Zoom in: Facebook's parent company, Meta, was a massive winner yesterday.

  • Its shares jumped 24.4% after news that it was about to get a favorable ruling in an antitrust suit filed against it by FTC, and its own announcement of better-than-expected earnings and a plan to dump $40 billion into repurchasing stock.
  • Other tech giants surged as well.

Between the lines: As is often the case, the real driver of the stock market is actually the bond market. (We've written about this a bunch.)

  • The Fed's skimpy quarter-point rate increase on Wednesday, and chair Jerome Powell's clear acknowledgment of the inflation slowdown, have investors betting that few — if any — hikes for the Fed funds rate are still to come from the central bank.
  • We know this from looking at data from the market for Fed funds futures, where investors speculate and hedge positions using futures contracts on the short-term rate that the Fed raises (or lowers) to slow (or stoke) the economy.

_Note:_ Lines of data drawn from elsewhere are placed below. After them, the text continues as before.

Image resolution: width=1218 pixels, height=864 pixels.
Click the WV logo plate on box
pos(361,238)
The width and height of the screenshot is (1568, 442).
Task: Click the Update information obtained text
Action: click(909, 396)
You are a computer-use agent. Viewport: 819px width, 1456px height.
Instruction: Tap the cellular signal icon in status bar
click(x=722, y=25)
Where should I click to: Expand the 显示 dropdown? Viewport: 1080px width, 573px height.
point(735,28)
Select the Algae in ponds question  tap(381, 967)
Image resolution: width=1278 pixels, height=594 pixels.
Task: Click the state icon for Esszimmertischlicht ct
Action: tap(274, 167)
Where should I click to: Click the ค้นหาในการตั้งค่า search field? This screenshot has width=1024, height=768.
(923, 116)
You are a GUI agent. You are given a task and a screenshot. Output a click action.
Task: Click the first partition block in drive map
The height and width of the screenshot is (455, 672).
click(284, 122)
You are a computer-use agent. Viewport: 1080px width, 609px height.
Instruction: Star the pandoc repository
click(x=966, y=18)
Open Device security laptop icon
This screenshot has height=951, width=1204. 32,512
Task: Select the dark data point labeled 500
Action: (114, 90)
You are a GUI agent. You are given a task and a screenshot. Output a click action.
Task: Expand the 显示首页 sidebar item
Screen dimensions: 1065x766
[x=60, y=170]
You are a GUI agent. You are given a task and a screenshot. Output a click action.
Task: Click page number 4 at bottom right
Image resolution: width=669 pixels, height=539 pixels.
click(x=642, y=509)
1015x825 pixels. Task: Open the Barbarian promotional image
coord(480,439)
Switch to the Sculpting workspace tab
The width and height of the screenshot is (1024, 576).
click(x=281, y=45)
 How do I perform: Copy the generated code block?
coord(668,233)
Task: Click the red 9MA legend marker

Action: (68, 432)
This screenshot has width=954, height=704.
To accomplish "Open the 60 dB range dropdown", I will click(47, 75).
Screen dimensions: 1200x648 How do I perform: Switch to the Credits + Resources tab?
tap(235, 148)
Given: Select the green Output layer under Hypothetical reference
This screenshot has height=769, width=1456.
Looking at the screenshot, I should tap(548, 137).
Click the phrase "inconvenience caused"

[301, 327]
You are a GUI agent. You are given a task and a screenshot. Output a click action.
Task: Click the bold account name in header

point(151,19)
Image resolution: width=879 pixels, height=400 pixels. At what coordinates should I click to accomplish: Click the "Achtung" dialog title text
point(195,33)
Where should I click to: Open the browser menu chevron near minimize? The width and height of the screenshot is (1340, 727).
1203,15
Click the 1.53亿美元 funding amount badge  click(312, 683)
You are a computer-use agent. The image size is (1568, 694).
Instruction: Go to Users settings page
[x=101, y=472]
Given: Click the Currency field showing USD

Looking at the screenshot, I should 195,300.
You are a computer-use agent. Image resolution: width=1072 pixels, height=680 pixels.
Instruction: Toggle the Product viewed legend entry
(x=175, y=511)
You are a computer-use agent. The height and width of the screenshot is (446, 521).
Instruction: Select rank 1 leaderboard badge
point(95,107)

State of play: Data provided by the CME Group, where Fed funds futures trade, show the market-implied odds of the Fed funds rate hitting 5% at the central bank's May meeting have fallen rapidly in recent months.

  • Context: This is despite official statements by the Fed that it expects to get to 5% this year (the target range is now 4.5%-4.75%).
  • Back in November, before the Consumer Price Index started to show that inflation was slowing sharply, the odds were upward of 70%.
  • Now, the futures market puts odds of the Fed raising the rate to 5% — that would likely be a quarter-point increase at the next two meetings — at basically one in three.

The big picture: Decent Q4 earnings reports, coupled with easier-than-previously-thought Fed policy and better-than-expected gross domestic product numbers, have given the markets a heckuva lift to start the year.

The other side: Not everybody believes this rally is for real. Mike Wilson, an equity strategist at Morgan Stanley, says the upsurge is another head fake and investors are mired in a bear market.

  • "What's happening now is just another bear market trap, in our view, as investors have been forced once again to abandon their fundamental discipline in fear of falling behind or missing out," Wilson wrote earlier this week.